TASK STATEMENT:
You are asked to repeat the listing word for word and to leave out its pictures.

***

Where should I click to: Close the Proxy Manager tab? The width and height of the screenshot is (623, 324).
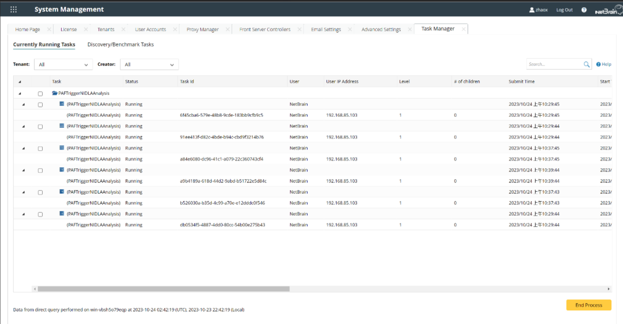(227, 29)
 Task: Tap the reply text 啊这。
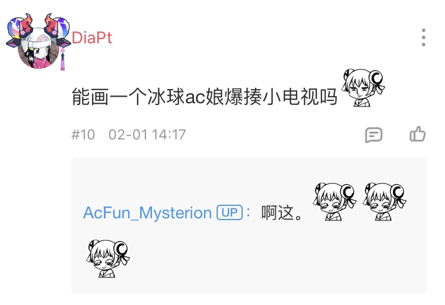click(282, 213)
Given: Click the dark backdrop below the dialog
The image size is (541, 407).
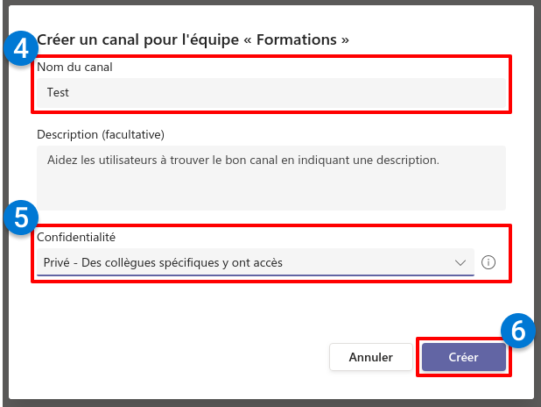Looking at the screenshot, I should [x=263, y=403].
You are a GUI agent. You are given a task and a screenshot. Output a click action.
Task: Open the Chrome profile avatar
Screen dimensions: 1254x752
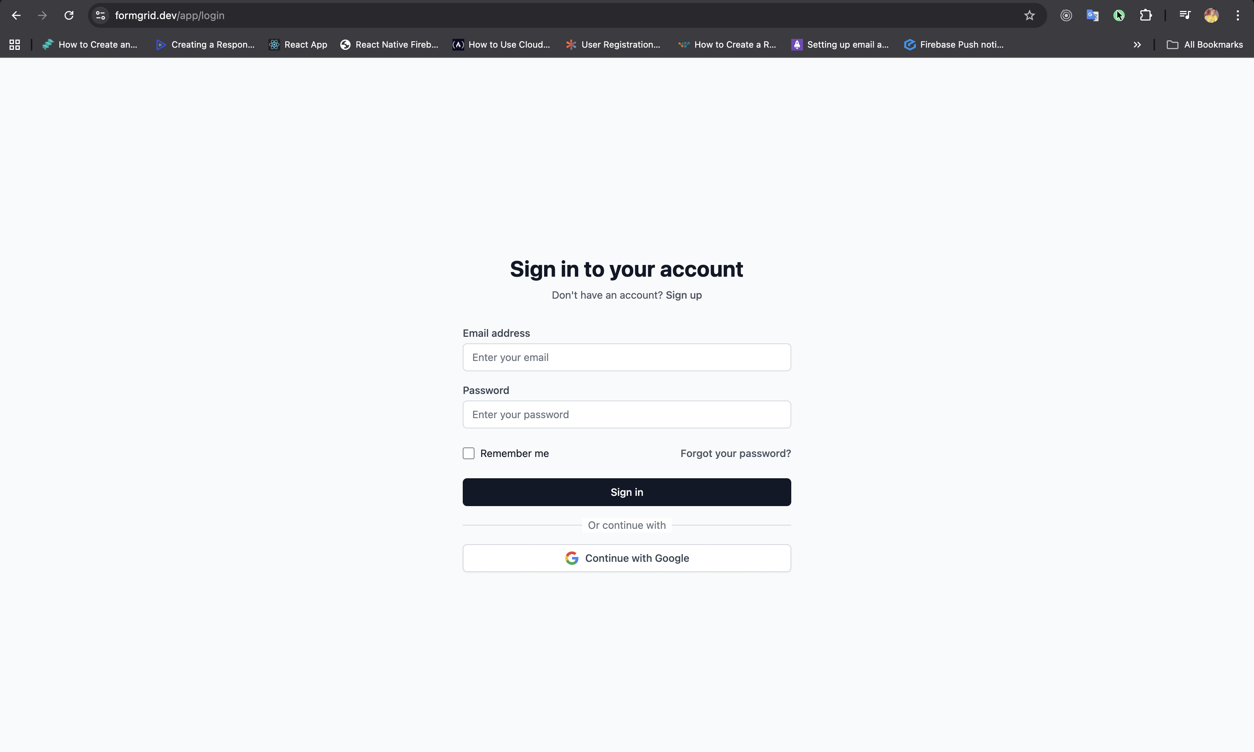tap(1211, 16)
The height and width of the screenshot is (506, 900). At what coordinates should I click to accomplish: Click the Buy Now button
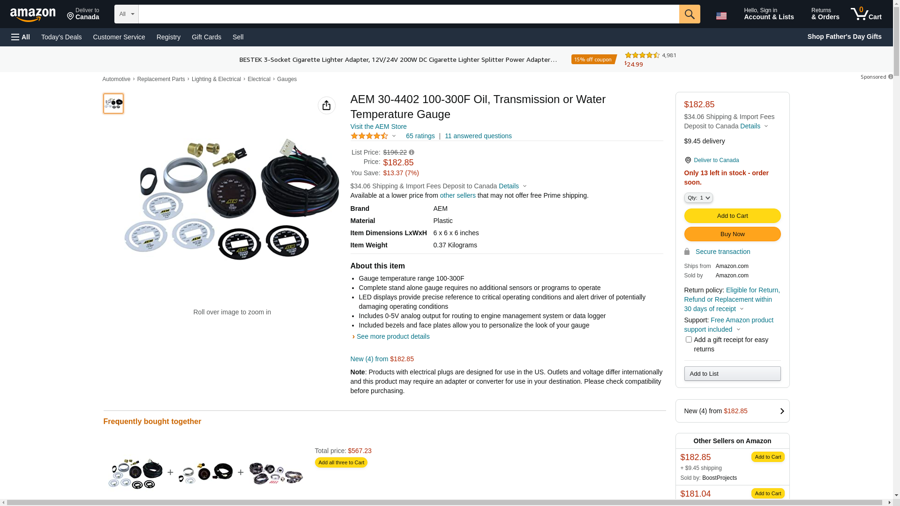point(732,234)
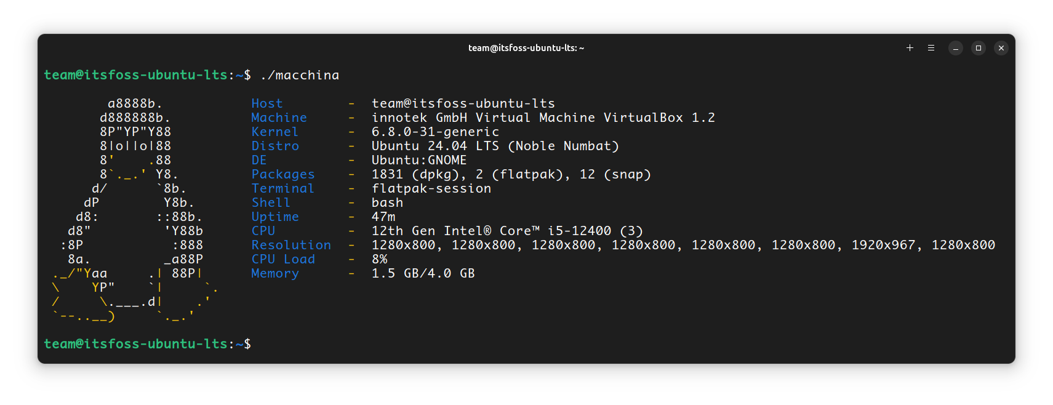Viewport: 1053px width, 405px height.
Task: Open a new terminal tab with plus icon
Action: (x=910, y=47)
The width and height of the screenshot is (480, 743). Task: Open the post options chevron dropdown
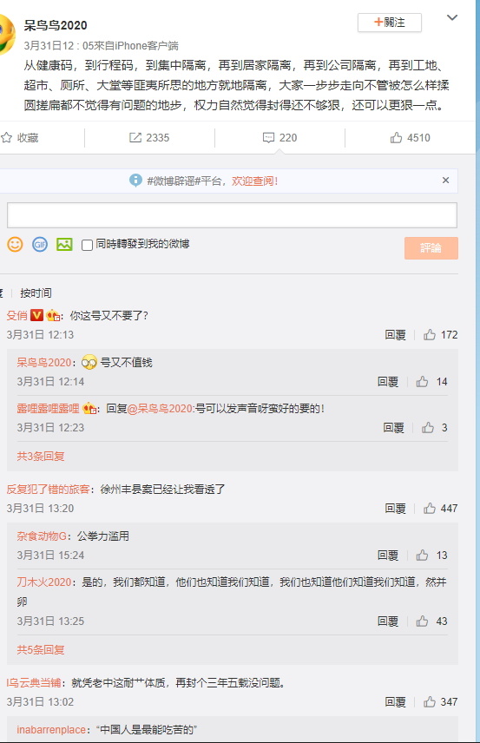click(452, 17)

***

OUTPUT BELOW:
Where should I click to: Close the Proxy Manager tab? The width and height of the screenshot is (623, 324).
(227, 29)
 Task: Tap the reply text 啊这。
click(282, 213)
Given: Click the dark backdrop below the dialog
The image size is (541, 407).
Looking at the screenshot, I should [x=263, y=403].
You are a GUI agent. You are given a task and a screenshot. Output a click action.
Task: Open the Chrome profile avatar
Screen dimensions: 1254x752
tap(1211, 16)
The height and width of the screenshot is (506, 900). At what coordinates should I click to accomplish: Click the Buy Now button
point(732,234)
Viewport: 1053px width, 405px height.
Task: Open a new terminal tab with plus icon
Action: (x=910, y=47)
The width and height of the screenshot is (480, 743). Task: Open the post options chevron dropdown
click(452, 17)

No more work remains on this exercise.